Wind turbines would be set up on the sides of the volcano itself on Isla Tigre, as well as along the bridge from the mainland, along the dock structure, and on Isla Concepcion.
It's an ambitious plan, well beyond ERHSA's ability to fund, and well beyond anything they've ever developed.
A major drawback of ERHSA's presentation is that it is lifted wholesale from other technology companies, like OpenHydro, which designed the tidal generators shown in the video. There's no
indication of a partnership between ERHSA and the key technology
companies visualized in the video. Instead, ERHSA announced a
partnership with the Korean firm Soosung, which makes industrial lift technology.
ERHSA has a history, and it is not promising.

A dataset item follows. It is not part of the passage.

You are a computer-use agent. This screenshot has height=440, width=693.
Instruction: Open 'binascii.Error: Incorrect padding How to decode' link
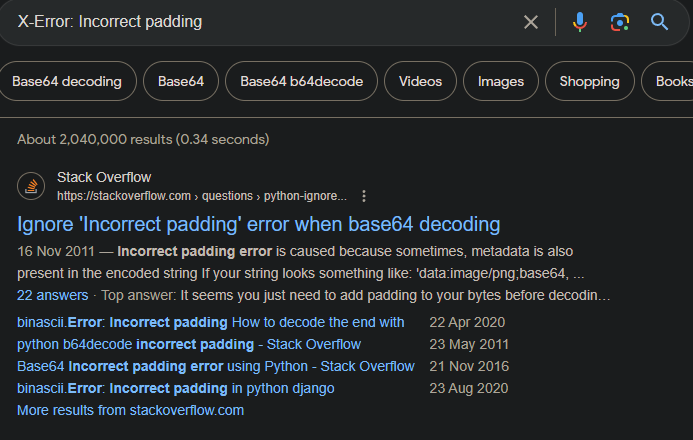(211, 322)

It is also the company that sold the Sayab wind project, just a gleam in their eye at the time, to MINERCO, when MINERCO was pretending
to be an energy company. Filings with the SEC indicate
that MINERCO never paid ERHSA for its rights to Sayab, so they may
have reverted to ERHSA.
ERHSA did not then, and does not now, have access to the funding to
develop any of its listed projects.
What ERHSA seems to do well is imagining a project. They have never had the funding to develop any of the projects they imagined. It is hard to believe that it would turn out well if their first project was of the scale envisaged in their proposal.